### DATASET EXTRACT
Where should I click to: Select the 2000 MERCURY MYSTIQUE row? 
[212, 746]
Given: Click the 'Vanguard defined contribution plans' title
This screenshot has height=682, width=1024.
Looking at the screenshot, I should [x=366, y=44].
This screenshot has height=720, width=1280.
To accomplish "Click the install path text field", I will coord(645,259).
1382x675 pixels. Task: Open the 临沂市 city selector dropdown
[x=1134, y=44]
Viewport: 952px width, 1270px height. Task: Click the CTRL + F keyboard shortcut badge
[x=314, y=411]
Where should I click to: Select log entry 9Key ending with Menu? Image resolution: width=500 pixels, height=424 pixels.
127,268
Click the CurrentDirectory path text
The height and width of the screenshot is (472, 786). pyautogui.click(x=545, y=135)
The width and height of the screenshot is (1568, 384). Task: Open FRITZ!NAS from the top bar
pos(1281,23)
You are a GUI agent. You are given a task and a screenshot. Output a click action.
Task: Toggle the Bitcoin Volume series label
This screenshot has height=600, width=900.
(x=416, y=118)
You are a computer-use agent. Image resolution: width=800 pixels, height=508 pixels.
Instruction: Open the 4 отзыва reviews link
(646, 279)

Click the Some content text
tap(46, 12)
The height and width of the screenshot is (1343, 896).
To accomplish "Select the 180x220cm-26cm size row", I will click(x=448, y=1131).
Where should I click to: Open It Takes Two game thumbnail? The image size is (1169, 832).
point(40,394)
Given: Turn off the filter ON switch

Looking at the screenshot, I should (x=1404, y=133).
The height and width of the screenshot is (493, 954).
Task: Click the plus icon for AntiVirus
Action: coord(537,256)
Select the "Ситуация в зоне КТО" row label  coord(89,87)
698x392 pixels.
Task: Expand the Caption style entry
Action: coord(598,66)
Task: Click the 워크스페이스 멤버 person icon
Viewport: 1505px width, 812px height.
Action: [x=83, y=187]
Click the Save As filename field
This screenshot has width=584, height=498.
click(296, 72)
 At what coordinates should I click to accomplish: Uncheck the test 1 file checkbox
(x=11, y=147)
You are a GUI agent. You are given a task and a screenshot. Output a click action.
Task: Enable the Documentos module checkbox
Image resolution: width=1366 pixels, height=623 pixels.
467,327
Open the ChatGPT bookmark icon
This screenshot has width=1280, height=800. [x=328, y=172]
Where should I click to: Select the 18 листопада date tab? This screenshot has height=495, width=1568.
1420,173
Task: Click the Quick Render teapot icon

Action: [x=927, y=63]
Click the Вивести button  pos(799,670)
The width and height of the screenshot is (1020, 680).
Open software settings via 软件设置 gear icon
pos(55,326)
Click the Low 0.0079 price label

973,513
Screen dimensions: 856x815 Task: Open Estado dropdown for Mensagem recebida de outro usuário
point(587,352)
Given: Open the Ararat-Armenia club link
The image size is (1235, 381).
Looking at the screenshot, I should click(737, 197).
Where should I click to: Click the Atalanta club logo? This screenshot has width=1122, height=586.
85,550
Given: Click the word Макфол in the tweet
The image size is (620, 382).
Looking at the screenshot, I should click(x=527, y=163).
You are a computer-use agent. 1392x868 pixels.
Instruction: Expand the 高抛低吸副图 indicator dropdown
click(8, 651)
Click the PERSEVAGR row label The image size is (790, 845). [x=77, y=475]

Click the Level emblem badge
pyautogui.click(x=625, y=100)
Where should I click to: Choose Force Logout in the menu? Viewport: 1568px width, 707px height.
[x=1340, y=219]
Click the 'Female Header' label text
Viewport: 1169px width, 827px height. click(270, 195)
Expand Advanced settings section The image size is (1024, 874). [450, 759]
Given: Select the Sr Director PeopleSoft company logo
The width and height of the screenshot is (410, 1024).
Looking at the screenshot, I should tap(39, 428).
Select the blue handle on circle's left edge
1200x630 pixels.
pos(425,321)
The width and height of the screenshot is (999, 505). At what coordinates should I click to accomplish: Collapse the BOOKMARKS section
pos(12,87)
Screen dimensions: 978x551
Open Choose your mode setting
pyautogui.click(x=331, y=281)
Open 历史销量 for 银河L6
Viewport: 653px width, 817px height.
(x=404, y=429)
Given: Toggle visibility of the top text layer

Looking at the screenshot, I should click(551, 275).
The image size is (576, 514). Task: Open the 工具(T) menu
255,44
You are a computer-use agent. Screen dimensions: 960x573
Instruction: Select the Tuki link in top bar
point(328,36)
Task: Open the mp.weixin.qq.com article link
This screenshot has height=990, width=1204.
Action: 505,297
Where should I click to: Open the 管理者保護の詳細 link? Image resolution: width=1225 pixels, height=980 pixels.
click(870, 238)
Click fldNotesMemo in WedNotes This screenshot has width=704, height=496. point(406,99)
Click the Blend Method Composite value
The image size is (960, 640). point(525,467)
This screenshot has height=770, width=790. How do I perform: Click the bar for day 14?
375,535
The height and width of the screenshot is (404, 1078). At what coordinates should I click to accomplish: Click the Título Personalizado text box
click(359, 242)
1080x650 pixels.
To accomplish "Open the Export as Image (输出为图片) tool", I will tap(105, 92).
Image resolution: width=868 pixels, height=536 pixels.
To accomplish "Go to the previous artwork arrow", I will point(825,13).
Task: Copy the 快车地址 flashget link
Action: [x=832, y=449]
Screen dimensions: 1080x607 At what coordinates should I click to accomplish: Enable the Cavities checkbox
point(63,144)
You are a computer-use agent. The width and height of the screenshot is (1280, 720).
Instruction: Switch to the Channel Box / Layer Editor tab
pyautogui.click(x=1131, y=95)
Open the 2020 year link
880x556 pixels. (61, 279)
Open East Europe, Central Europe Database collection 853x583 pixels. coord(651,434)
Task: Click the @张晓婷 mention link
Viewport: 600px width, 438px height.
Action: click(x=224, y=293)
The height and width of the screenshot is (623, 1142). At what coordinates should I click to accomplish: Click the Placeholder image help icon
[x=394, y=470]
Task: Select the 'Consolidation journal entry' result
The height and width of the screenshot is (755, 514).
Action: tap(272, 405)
######
Copy out every record above exactly as written.

Where should I click to: Select the 2000 MERCURY MYSTIQUE row? 
[212, 746]
Given: Click the 'Vanguard defined contribution plans' title
This screenshot has height=682, width=1024.
Looking at the screenshot, I should [x=366, y=44].
This screenshot has height=720, width=1280.
To accomplish "Click the install path text field", I will coord(645,259).
1382x675 pixels. Task: Open the 临沂市 city selector dropdown
[x=1134, y=44]
Viewport: 952px width, 1270px height. Task: Click the CTRL + F keyboard shortcut badge
[x=314, y=411]
Where should I click to: Select log entry 9Key ending with Menu? Image resolution: width=500 pixels, height=424 pixels.
127,268
Click the CurrentDirectory path text
The height and width of the screenshot is (472, 786). pyautogui.click(x=545, y=135)
The width and height of the screenshot is (1568, 384). Task: Open FRITZ!NAS from the top bar
pos(1281,23)
You are a GUI agent. You are given a task and a screenshot. Output a click action.
Task: Toggle the Bitcoin Volume series label
This screenshot has height=600, width=900.
(x=416, y=118)
You are a computer-use agent. Image resolution: width=800 pixels, height=508 pixels.
Instruction: Open the 4 отзыва reviews link
(646, 279)

Click the Some content text
tap(46, 12)
The height and width of the screenshot is (1343, 896).
To accomplish "Select the 180x220cm-26cm size row", I will click(x=448, y=1131).
Where should I click to: Open It Takes Two game thumbnail? The image size is (1169, 832).
point(40,394)
Given: Turn off the filter ON switch

Looking at the screenshot, I should (x=1404, y=133).
The height and width of the screenshot is (493, 954).
Task: Click the plus icon for AntiVirus
Action: coord(537,256)
Select the "Ситуация в зоне КТО" row label  coord(89,87)
698x392 pixels.
Task: Expand the Caption style entry
Action: coord(598,66)
Task: Click the 워크스페이스 멤버 person icon
Viewport: 1505px width, 812px height.
Action: [x=83, y=187]
Click the Save As filename field
This screenshot has width=584, height=498.
click(296, 72)
 At what coordinates should I click to accomplish: Uncheck the test 1 file checkbox
(x=11, y=147)
You are a GUI agent. You are given a task and a screenshot. Output a click action.
Task: Enable the Documentos module checkbox
Image resolution: width=1366 pixels, height=623 pixels.
467,327
Open the ChatGPT bookmark icon
This screenshot has width=1280, height=800. [x=328, y=172]
Where should I click to: Select the 18 листопада date tab? This screenshot has height=495, width=1568.
1420,173
Task: Click the Quick Render teapot icon

Action: [x=927, y=63]
Click the Вивести button  pos(799,670)
The width and height of the screenshot is (1020, 680).
Open software settings via 软件设置 gear icon
pos(55,326)
Click the Low 0.0079 price label

973,513
Screen dimensions: 856x815 Task: Open Estado dropdown for Mensagem recebida de outro usuário
point(587,352)
Given: Open the Ararat-Armenia club link
The image size is (1235, 381).
Looking at the screenshot, I should click(737, 197).
Where should I click to: Click the Atalanta club logo? This screenshot has width=1122, height=586.
85,550
Given: Click the word Макфол in the tweet
The image size is (620, 382).
Looking at the screenshot, I should click(x=527, y=163).
You are a computer-use agent. 1392x868 pixels.
Instruction: Expand the 高抛低吸副图 indicator dropdown
click(8, 651)
Click the PERSEVAGR row label The image size is (790, 845). [x=77, y=475]

Click the Level emblem badge
pyautogui.click(x=625, y=100)
Where should I click to: Choose Force Logout in the menu? Viewport: 1568px width, 707px height.
[x=1340, y=219]
Click the 'Female Header' label text
Viewport: 1169px width, 827px height. click(270, 195)
Expand Advanced settings section The image size is (1024, 874). [450, 759]
Given: Select the Sr Director PeopleSoft company logo
The width and height of the screenshot is (410, 1024).
Looking at the screenshot, I should tap(39, 428).
Select the blue handle on circle's left edge
1200x630 pixels.
pos(425,321)
The width and height of the screenshot is (999, 505). At what coordinates should I click to accomplish: Collapse the BOOKMARKS section
pos(12,87)
Screen dimensions: 978x551
Open Choose your mode setting
pyautogui.click(x=331, y=281)
Open 历史销量 for 银河L6
Viewport: 653px width, 817px height.
(x=404, y=429)
Given: Toggle visibility of the top text layer

Looking at the screenshot, I should click(551, 275).
The image size is (576, 514). Task: Open the 工具(T) menu
255,44
You are a computer-use agent. Screen dimensions: 960x573
Instruction: Select the Tuki link in top bar
point(328,36)
Task: Open the mp.weixin.qq.com article link
This screenshot has height=990, width=1204.
Action: 505,297
Where should I click to: Open the 管理者保護の詳細 link? Image resolution: width=1225 pixels, height=980 pixels.
click(870, 238)
Click fldNotesMemo in WedNotes This screenshot has width=704, height=496. point(406,99)
Click the Blend Method Composite value
The image size is (960, 640). point(525,467)
This screenshot has height=770, width=790. How do I perform: Click the bar for day 14?
375,535
The height and width of the screenshot is (404, 1078). At what coordinates should I click to accomplish: Click the Título Personalizado text box
click(359, 242)
1080x650 pixels.
To accomplish "Open the Export as Image (输出为图片) tool", I will tap(105, 92).
Image resolution: width=868 pixels, height=536 pixels.
To accomplish "Go to the previous artwork arrow", I will point(825,13).
Task: Copy the 快车地址 flashget link
Action: [x=832, y=449]
Screen dimensions: 1080x607 At what coordinates should I click to accomplish: Enable the Cavities checkbox
point(63,144)
You are a computer-use agent. The width and height of the screenshot is (1280, 720).
Instruction: Switch to the Channel Box / Layer Editor tab
pyautogui.click(x=1131, y=95)
Open the 2020 year link
880x556 pixels. (61, 279)
Open East Europe, Central Europe Database collection 853x583 pixels. coord(651,434)
Task: Click the @张晓婷 mention link
Viewport: 600px width, 438px height.
Action: click(x=224, y=293)
The height and width of the screenshot is (623, 1142). At what coordinates should I click to accomplish: Click the Placeholder image help icon
[x=394, y=470]
Task: Select the 'Consolidation journal entry' result
The height and width of the screenshot is (755, 514).
Action: tap(272, 405)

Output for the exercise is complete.